Joao Pedro llegó a noviembre con una sensación rara: había hecho méritos, pero la puerta seguía medio cerrada. La lista de Ancelotti terminó por golpear donde más duele.
El contraste pesó de inmediato. Mientras Neymar recuperaba lugar en la convocatoria de Brasil, el delantero del Chelsea quedaba al margen pese a su crecimiento en la Premier League. Para cualquier atacante, perder esa carrera no es una simple decepción, es una marca pública. Su respuesta sonó limpia, contenida, casi familiar, como si el sueño del Mundial 2026 se hubiera apagado en la sala.

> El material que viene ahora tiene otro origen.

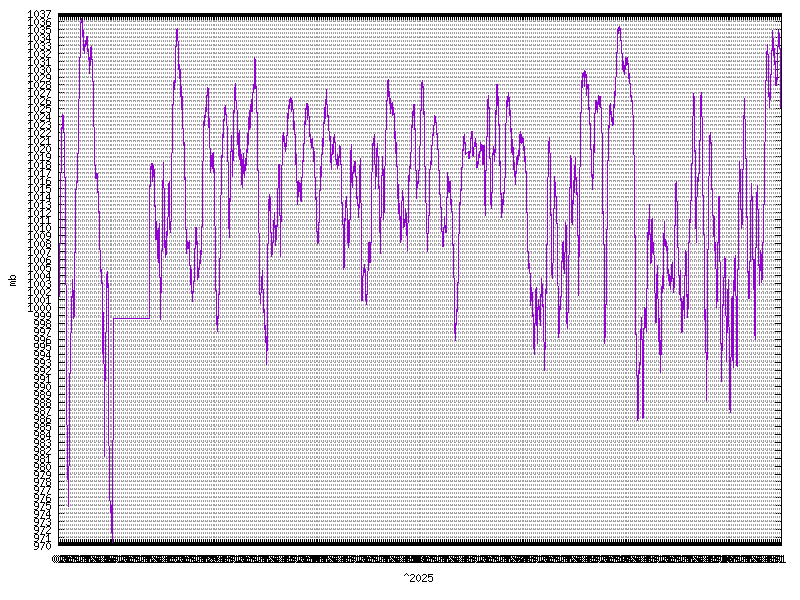This screenshot has height=600, width=800.
Task: Click the thick top border of the plot
Action: (420, 16)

La apuesta por Neymar deja fuera a un Joao Pedro en plena subida
Carlo Ancelotti tomó una decisión de fuerte lectura deportiva y emocional para Brasil. En la lista de Ancelotti, Neymar recuperó espacio por su jerarquía, mientras Joao Pedro quedó al margen pese al impulso que traía desde Londres.
El contraste resultó duro para el delantero. Su temporada en Chelsea lo había colocado en la conversación, con movilidad, gol y carácter para competir por un sitio en el ataque brasileño. El regreso de Neymar, cargado de simbolismo, terminó pesando más que esa curva ascendente.
No fue esta vez, pero sigo con la cabeza levantada. Gracias a todos por el cariño y por los mensajes. Seguiré trabajando para vivir este sueño con la camiseta de Brasil.
Joao Pedro
Una espera familiar que terminó en silencio
La escena difundida en redes dejó una imagen más íntima que cualquier comunicado. Durante el anuncio de convocados, la casa aguardaba una señal, una pausa, un apellido; nada llegó, y el ambiente cambió de golpe.
Alrededor del jugador, la familia de Joao Pedro pasó de la ilusión al silencio en cuestión de segundos. Esa decepción mundialista explicó mejor que muchas palabras el impacto de no escuchar su nombre entre los elegidos por Brasil.